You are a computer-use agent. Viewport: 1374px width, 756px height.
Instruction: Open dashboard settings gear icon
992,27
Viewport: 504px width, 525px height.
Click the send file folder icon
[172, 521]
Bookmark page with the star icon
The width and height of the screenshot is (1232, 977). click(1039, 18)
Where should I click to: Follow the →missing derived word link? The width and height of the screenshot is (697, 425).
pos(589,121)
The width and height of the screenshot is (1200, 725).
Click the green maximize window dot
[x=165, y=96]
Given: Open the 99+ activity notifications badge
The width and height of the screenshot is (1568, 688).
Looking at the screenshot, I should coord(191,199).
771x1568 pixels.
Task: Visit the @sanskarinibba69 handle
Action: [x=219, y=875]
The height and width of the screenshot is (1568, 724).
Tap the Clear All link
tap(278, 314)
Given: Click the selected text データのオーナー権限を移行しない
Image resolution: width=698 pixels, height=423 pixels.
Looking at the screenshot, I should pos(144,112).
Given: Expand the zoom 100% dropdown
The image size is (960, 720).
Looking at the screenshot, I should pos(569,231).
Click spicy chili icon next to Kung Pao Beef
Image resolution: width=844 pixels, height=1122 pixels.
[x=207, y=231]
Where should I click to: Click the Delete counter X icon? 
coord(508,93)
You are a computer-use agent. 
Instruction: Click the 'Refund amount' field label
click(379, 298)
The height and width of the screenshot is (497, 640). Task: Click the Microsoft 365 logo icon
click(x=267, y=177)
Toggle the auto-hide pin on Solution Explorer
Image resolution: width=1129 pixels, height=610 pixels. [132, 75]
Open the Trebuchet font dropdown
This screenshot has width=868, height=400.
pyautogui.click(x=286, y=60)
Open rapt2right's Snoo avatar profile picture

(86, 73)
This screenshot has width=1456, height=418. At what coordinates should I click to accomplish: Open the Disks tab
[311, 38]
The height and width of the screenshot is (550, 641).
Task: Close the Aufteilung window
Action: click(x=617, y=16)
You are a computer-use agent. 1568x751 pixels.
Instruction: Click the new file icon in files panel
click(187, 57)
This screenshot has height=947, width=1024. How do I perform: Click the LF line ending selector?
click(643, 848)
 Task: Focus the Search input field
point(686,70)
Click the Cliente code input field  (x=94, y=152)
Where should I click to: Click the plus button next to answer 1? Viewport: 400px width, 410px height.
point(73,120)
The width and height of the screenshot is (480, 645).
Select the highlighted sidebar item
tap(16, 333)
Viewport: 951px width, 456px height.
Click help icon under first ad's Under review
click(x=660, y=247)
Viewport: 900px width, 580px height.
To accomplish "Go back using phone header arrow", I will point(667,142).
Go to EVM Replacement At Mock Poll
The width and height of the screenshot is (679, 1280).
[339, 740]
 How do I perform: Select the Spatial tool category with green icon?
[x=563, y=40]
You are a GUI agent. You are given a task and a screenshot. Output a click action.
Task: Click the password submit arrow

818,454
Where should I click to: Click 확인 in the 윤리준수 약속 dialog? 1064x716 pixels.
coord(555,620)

----------

[TASK ITEM] Scan the data above. Return every line with "computer" in it.

[TASK RESPONSE]
You are a computer-use agent. Viewport: 1374px width, 756px height.
You are a computer-use agent. 
You are a computer-use agent. 1568x751 pixels.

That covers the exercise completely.